Native aquatic plants life rafts for our lakes

A team of NIWA freshwater ecologists are researching the use of biodegradable plant mats to help reintroduce native aquatic plants to degraded freshwater lakes in Aotearoa, New Zealand.

A team of NIWA freshwater ecologists are researching the use of biodegradable plant mats to help reintroduce native aquatic plants to degraded freshwater lakes in Aotearoa, New Zealand.  

Many of Aotearoa’s shallow lakes are in poor condition, with permanently turbid water meaning aquatic plants no longer have sufficient light to grow. Without the plants, wave action resuspends lake-bed sediments, and a feedback loop is created that traps the lake in the degraded state, with poor water quality.  

The plant mats are referred to as ‘rototurf’ by the scientists meaning turf for lakes. The project is a Smart Idea funded by the Ministry of Business, Innovation and Employment (MBIE).

“Action is required on multiple fronts to reverse this process including catchment management to reduce sediment and nutrient from flowing into lakes; and the removal of bottom-feeding pest fish to allow native fish and vegetation to return.” 

“However, one of the issues is when native aquatic plants have been lost from a lake for a long time, the seedbank may not be healthy enough for plants to easily re-establish even when these actions are taken. That’s where our research with mats acting as life rafts can help.”

- Project Lead, Deborah Hofstra, NIWA Principal Scientist - Freshwater Ecology Aquatic Plants

What does the research involve? 

The research looks at whether biodegradable mats could be used to grow a range of native plants including milfoil, pondweed, charophyte, and isoetes as well as propagule types (shoots, seeds, oospores), and then be installed in lakes, to accelerate plant re-establishment.

Different types of matting have been trialled including products made from hessian, coconut fibre, muka (flax), and wool, and using different plant densities.  Based on the trial results, a milfoil (Myriophyllum triphyllum) and a pondweed (Potamogeton ochreatus) were then cultivated in the lab on matting made from two different products for several months. One made from wool, and one muka fibre (flax) matting in preparation for a field study.  

“Both products had been assessed as having good longevity in earlier tests, so we could be sure that they would remain intact during the months of cultivation, breaking down once the plants were transferred for the lake trial,” Hofstra said. 

Plant mat known as rototurf or turf for lakes being rolled up, ready for deployment.

What did the field trial involve? 

Working with mana whenua, a field trial was established in the first week of December 2023 at Lake Ohinewai, in the Waikato.  At this time both species had formed dense mats, and the milfoil was starting to flower.

The team laid the mats in shallow water surrounded by protective cages, to prevent browsing and disturbance from pest fish or waterfowl.  

Monitoring equipment was deployed alongside the mats, to measure environmental conditions such as light (photosynthetically active radiation), temperature, dissolved oxygen, chlorophyll a, conductivity, and turbidity.  
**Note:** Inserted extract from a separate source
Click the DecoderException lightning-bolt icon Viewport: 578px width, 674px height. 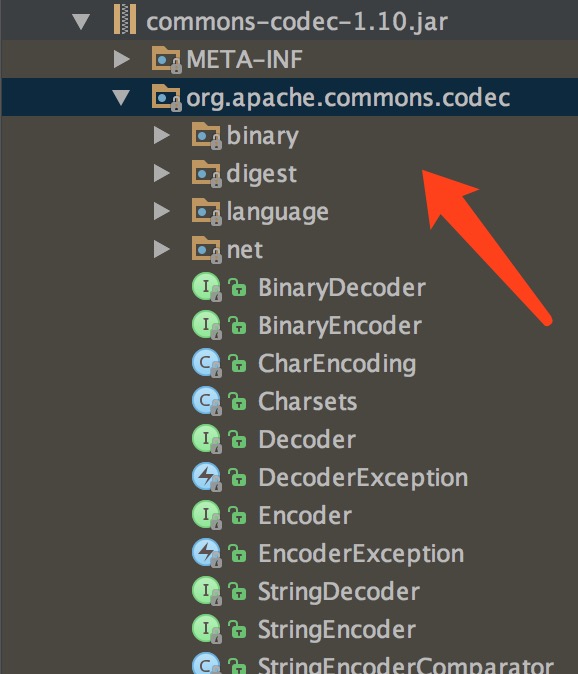coord(207,477)
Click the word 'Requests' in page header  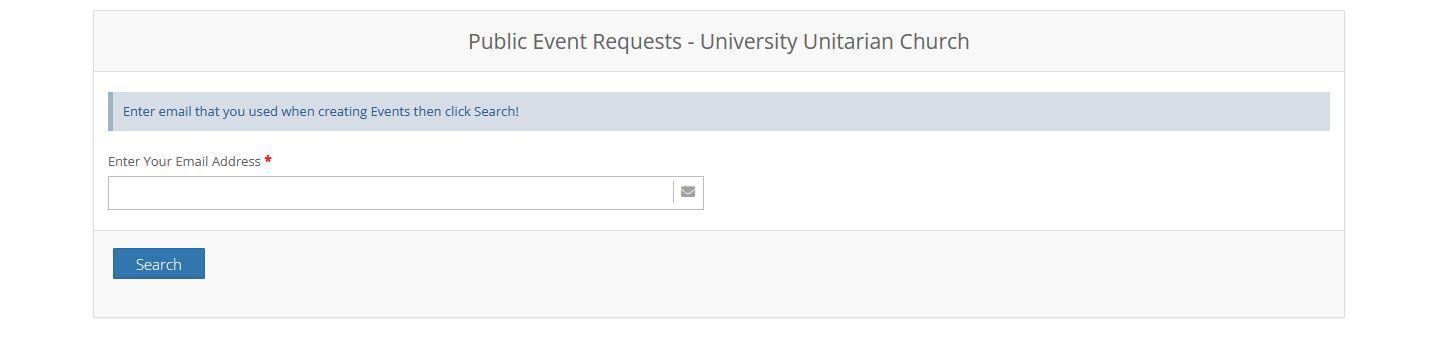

Flowers and leaves of native plants sitting just above the protective cage netting (left). Cages were nearing completion on day one at Lake Ohinewai when the rain started. Good weather for moving aquatic plants (right).

Team members have since returned to the lake at six weekly intervals to check on plant progress over the summer.  

In late January, the NIWA team were joined for the first plant monitoring by visiting scientist, Dr Lyn Gettys (University of Florida) who has undertaken similar research in the USA.  

Dr Gettys shared her research with the team in a seminar and showed how she has used a similar process, with native plants in the US. She has returned to the US but will continue to work with NIWA in developing restoration guidance from this project. 

The team returned to the lake for a second monitoring session in late February, checking on the monitoring equipment and the plants. 

“During both visits, the water clarity was very poor (low light) which is usual for this lake but makes it very difficult to see submerged (underwater) plants,” Hofstra said.  

“But the native plant, Myriophyllum triphyllum, was at the surface of the water, in some of our shallow water cages, and in all of the raft cages so it is encouraging that the plants are surviving even in difficult conditions.” 

NIWA Freshwater Ecologist, Mary de Winton in the process of laying a mat of native milfoil.

What are next steps with the project?

The NIWA team will continue monitoring every six weeks. Both this field study and the experimental studies they have been doing in the laboratory at Ruakura will continue so they can keep investigating plant growth rates and performance, and the results will be used to develop guidance for the restoration of submerged aquatic plants.